_Exercise directions_
The response should contain only those lines of the entries below that include the string "color".

Stored data entries

☆ ☆ ☆ ☆ ☆

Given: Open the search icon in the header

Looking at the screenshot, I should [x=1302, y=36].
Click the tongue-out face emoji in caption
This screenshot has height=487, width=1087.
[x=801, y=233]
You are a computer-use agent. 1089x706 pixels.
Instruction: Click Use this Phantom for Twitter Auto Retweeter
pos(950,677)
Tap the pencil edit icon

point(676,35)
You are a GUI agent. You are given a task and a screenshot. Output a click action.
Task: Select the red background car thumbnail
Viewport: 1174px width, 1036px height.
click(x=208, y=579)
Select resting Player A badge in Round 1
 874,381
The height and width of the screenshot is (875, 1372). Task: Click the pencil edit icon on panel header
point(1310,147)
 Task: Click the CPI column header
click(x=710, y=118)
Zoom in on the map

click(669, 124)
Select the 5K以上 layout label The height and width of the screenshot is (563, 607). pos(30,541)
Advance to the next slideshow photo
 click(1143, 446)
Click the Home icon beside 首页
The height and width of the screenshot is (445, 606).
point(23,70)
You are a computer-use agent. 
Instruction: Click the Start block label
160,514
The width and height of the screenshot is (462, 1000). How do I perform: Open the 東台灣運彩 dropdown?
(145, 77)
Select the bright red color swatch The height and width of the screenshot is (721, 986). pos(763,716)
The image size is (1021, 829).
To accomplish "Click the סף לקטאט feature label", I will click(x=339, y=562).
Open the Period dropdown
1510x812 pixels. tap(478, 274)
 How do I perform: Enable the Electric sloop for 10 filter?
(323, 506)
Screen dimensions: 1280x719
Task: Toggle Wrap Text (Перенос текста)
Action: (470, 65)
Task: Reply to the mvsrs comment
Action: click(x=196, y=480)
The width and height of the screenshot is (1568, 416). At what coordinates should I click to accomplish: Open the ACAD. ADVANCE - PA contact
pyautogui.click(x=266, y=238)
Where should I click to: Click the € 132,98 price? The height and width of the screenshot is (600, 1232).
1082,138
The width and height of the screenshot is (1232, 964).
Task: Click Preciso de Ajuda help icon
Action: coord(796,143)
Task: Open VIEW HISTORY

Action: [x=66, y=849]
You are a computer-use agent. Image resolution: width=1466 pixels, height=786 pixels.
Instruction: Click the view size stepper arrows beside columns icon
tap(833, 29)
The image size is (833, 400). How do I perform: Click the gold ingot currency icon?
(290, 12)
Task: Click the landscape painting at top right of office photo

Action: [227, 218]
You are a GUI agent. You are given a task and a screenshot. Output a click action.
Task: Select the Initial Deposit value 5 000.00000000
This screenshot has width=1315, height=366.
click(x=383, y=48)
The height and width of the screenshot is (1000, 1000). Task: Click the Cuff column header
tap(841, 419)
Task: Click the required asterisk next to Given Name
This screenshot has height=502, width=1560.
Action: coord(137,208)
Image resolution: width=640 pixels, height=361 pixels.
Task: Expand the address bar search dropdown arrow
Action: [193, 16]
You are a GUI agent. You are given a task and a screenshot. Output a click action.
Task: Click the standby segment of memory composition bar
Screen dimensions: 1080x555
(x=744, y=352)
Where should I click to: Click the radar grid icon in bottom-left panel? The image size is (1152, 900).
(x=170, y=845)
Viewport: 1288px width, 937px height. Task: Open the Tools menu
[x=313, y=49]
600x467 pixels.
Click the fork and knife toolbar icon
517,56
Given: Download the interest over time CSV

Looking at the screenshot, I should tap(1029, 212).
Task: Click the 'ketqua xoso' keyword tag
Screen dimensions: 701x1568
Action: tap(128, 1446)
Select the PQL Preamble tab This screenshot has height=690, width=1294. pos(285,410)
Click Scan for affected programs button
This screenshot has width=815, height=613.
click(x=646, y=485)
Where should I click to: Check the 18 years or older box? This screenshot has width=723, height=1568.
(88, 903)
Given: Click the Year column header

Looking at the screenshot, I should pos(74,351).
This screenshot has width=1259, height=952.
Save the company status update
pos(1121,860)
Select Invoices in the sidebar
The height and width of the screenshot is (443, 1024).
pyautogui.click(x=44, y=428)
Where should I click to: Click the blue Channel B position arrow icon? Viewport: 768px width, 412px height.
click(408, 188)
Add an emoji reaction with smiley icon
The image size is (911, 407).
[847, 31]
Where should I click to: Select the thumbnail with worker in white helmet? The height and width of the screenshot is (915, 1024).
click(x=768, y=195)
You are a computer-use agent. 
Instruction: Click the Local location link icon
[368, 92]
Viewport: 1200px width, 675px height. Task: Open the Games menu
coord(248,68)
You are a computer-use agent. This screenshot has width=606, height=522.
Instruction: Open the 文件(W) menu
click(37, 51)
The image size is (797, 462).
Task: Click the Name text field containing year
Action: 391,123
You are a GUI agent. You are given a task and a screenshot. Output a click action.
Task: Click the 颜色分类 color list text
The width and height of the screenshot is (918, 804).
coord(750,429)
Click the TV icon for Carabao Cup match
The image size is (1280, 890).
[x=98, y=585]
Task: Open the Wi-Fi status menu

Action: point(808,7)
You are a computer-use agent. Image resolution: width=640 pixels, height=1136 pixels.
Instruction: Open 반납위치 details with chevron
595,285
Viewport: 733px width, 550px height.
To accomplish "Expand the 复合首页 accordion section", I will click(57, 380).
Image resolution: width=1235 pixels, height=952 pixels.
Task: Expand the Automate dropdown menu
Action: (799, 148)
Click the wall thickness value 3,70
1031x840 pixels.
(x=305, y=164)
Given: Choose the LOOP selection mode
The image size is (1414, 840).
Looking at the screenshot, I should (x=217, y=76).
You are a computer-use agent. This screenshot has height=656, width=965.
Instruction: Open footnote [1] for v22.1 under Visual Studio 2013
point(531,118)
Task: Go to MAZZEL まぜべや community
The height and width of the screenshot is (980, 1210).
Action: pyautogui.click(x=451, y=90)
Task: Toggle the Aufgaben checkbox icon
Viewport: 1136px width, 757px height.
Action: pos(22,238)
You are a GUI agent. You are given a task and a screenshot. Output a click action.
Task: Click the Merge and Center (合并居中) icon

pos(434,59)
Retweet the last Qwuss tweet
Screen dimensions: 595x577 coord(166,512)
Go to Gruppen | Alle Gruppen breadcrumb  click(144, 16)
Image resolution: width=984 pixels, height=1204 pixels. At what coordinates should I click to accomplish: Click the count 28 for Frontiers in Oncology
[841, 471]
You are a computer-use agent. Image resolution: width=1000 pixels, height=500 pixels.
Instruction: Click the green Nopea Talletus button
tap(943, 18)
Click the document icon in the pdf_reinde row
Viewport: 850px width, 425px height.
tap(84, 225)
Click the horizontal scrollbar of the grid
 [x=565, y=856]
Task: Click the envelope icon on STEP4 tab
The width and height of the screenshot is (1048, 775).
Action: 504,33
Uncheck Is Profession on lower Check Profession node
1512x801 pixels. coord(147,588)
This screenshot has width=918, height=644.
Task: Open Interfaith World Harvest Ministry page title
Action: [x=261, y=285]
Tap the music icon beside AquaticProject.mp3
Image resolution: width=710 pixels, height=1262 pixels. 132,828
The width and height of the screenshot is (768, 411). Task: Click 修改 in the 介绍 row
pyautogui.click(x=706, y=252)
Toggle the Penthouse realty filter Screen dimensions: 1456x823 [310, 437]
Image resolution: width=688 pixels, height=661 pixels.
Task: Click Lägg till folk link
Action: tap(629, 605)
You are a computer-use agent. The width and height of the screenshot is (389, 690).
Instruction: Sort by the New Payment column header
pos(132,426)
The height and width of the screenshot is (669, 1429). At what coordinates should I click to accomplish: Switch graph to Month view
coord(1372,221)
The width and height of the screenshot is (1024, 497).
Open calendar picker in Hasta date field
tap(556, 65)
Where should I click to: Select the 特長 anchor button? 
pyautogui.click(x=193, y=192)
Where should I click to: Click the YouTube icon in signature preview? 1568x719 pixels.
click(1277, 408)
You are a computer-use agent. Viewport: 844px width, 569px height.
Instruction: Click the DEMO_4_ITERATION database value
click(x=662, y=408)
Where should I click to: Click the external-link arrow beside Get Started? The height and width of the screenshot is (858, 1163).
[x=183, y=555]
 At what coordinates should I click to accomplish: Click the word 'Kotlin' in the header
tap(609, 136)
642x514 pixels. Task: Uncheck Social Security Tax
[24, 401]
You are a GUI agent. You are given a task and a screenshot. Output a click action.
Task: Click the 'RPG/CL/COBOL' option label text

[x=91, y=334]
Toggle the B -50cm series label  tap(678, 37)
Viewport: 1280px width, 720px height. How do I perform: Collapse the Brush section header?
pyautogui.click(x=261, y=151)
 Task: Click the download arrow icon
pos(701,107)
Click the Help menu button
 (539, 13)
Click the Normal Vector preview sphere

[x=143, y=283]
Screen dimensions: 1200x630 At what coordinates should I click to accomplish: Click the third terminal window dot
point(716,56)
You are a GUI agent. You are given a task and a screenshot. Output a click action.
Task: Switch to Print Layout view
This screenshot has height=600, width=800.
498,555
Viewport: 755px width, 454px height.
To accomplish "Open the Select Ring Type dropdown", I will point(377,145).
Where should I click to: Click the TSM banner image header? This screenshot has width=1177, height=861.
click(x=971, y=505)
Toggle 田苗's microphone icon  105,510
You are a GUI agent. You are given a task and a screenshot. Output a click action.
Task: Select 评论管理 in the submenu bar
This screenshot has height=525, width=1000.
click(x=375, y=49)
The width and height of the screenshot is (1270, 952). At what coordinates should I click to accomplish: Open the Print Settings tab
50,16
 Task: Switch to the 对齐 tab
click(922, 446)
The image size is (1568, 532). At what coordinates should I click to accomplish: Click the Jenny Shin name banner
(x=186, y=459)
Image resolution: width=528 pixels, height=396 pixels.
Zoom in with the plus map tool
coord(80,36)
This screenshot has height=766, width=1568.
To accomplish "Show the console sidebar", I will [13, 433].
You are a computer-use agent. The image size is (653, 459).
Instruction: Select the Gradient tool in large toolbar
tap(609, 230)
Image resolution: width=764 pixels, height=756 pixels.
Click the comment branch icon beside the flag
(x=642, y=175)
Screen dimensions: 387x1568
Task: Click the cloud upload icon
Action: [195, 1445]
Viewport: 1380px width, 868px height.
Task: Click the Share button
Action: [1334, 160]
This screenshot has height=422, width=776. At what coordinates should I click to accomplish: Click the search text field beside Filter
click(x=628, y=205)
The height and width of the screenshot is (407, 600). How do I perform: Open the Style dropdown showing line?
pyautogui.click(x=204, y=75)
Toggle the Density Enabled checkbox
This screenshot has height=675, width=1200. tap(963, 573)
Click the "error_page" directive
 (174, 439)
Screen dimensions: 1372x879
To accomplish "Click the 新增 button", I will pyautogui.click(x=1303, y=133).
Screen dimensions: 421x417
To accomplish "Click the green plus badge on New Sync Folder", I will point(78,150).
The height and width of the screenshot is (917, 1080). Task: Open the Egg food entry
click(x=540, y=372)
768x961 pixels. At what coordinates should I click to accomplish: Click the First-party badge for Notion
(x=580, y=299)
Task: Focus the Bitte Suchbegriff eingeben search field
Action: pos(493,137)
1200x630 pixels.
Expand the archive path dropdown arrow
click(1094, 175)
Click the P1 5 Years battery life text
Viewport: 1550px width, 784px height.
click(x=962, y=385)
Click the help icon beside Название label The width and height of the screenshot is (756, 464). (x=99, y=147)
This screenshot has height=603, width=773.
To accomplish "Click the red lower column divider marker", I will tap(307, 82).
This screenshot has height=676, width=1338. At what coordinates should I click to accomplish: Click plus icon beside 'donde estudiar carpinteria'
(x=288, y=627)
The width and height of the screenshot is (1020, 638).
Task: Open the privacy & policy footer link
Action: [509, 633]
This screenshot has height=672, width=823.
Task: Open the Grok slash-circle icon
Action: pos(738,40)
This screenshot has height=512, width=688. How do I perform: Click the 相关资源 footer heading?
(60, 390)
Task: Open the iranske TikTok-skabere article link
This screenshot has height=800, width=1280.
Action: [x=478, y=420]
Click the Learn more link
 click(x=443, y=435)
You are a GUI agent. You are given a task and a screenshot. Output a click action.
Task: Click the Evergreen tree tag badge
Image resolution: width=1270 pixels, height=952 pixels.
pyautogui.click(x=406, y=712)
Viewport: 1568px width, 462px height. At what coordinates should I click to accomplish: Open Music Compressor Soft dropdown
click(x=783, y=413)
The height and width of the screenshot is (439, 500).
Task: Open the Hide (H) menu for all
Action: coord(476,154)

☆ ☆ ☆ ☆ ☆

_Result of this task_
Select the bright red color swatch The height and width of the screenshot is (721, 986). pos(763,716)
Task: Click the 颜色分类 color list text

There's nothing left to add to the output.